Domain Name System (DNS) Zones is any distinct, connecting segment of domain name space in Domain Name System (DNS) for which administrative responsibility has been delegated to single administrative space which allows for more smooth control of DNS components. Namespace of web is organized into hierarchical layout of subdomains below DNS root domain. Individual domains of this tree may function as delegation points for administrative authority and management.
- DNS zones are hierarchical concept. Therefore, namespace is subdivided into areas (zones) for this purpose. The purpose of DNS zones is to permit easier control over multiple levels of website.
- As the number of resource records increases for single domain, it becomes complex to manage all of them. Network administrations moderate this issue by breaking down their configurations into multiple zones.
- Root name servers are responsible for root zone. Each TLD name server is responsible for zone covering its specific TLD, and authoritative name servers are responsible for some even smaller zones below that.
- The root and TLD name servers are actually just authoritative name servers, but, zones that they’re authoritative for are special cases.
- DNS zones aren’t necessarily physically separated from each other; zones are strictly used for delegating control.

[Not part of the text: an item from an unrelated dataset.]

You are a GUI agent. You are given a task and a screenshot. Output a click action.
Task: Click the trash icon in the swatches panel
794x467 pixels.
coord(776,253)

Imagine large tech company named “Dreamwave” that owns domain “www.dreamwave” with further 2 TLD servers: www.dreamwave.com and www.dreamwave.org. This company has offices in Canada, India, and Japan. Let’s say each office has around 1000 people with their own uniquely named desktop computer. This would be 3000 “A records” for both .com, .org TLD, and to keep track of if it was all configured as single zone. What corporate could do, instead, is break up each office into their own zone.
So now, we could have ca.largecompany.com, in.largecompany.com, and jp.largecompany.com as subdomains, each with their own DNS zones. A total of four authoritative name servers would now be required for setup, one for dreamwave.com and one for each of subdomains, and similarly and total of four authoritative name servers for dreamwave.org.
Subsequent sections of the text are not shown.